Given text:
* start *
## Rain Classifier through Relevance-Filtered Data Selection

### Objective
The main goal of this project is to develop a rain classifier utilizing relevant Tweets. "Relevant" Tweets are those identified by the relevance classifier as containing adequate information. 

### Key Components
1. **Relevance Classifier Integration:** Implement the [07RelevanceClassifierForNewDataset](https://github.com/rajhaq/AP2-Social-media-data-for-better-local-forecasts/blob/4-train-relevance-classifier/07RelevanceClassifierForNewDataset.ipynb) notebook to filter and select "relevant" Tweets from the dataset. This step ensures that only informative Tweets are utilized for rain classification.
2. **Baseline Model Data:** Utilize a one-year dataset (2017) as the baseline for comparison. The initial dataset will undergo filtration by removing 'snow' related tweets.
3. **Rain Classifier Training (First Iteration):** Initially, train the rain classifier using the one-year dataset (2017), similar to the approach followed during the botcamp Day 2.
4. **Rain Classifier Training (Second Iteration):** Train the rain classifier exclusively using the subset of Tweets marked as "relevant" by the relevance classifier. This step involves retraining the rain classifier to focus solely on informative Tweets.
* end *
(Recorded data)
* start *
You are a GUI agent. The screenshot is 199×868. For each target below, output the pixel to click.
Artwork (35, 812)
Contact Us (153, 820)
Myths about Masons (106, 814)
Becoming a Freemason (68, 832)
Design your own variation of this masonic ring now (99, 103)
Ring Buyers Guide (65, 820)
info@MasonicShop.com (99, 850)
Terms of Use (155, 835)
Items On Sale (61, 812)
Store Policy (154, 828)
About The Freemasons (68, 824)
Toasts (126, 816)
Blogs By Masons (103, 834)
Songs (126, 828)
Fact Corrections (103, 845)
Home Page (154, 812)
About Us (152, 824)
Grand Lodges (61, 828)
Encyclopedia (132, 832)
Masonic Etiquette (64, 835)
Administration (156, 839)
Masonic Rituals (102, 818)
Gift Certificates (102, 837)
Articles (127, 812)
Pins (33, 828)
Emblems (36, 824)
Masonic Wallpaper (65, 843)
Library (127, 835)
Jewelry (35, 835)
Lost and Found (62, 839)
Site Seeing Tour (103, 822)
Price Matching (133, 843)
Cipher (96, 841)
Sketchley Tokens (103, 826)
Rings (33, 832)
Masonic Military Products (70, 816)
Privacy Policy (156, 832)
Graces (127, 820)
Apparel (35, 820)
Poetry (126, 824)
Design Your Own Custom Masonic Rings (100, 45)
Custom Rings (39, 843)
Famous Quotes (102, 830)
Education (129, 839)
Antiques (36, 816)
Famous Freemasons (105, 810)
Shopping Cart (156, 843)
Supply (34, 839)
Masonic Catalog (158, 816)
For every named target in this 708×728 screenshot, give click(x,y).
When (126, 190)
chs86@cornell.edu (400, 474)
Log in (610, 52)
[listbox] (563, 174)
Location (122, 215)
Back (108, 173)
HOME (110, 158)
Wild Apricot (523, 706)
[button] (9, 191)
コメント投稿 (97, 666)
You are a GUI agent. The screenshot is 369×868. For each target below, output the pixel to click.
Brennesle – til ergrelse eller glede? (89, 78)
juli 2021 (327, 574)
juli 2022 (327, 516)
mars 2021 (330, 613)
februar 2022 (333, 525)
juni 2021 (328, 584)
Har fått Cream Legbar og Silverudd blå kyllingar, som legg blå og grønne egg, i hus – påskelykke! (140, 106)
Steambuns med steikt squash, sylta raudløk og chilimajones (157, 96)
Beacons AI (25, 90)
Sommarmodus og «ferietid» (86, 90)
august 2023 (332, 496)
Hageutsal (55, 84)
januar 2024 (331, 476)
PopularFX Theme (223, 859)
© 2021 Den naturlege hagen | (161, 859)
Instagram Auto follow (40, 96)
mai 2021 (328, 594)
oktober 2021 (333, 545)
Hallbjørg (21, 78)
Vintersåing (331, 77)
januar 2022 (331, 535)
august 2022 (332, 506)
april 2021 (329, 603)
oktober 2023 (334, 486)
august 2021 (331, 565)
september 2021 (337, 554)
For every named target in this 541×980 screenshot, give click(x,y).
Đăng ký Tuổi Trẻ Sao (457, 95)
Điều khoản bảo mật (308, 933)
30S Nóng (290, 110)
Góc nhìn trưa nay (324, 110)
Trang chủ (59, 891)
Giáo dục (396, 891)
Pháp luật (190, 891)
* end *
Set task A:
Do these statements agree with the rain classifier text? Answer yes or no for each, quoting the deciding words. (i) The baseline dataset covers the year 2017. (ii) Snow-related tweets stay in the initial dataset. (iii) The second iteration trains the rain classifier on all Tweets, regardless of relevance.
Set task B:
In the rows, give the lines from the line with "Sketchley Tokens (103, 826)" to the line with "When (126, 190)", both included, as a JSON list of strings with one string per line and blank lines left out. Return only those lines.

Expected output A:
(i) Yes: "Utilize a one-year dataset (2017) as the baseline for comparison."
(ii) No: "The initial dataset will undergo filtration by removing 'snow' related tweets."
(iii) No: "Train the rain classifier exclusively using the subset of Tweets marked as "relevant" by the relevance classifier."

Expected output B:
[
  "Sketchley Tokens (103, 826)",
  "Rings (33, 832)",
  "Masonic Military Products (70, 816)",
  "Privacy Policy (156, 832)",
  "Graces (127, 820)",
  "Apparel (35, 820)",
  "Poetry (126, 824)",
  "Design Your Own Custom Masonic Rings (100, 45)",
  "Custom Rings (39, 843)",
  "Famous Quotes (102, 830)",
  "Education (129, 839)",
  "Antiques (36, 816)",
  "Famous Freemasons (105, 810)",
  "Shopping Cart (156, 843)",
  "Supply (34, 839)",
  "Masonic Catalog (158, 816)",
  "For every named target in this 708×728 screenshot, give click(x,y).",
  "When (126, 190)"
]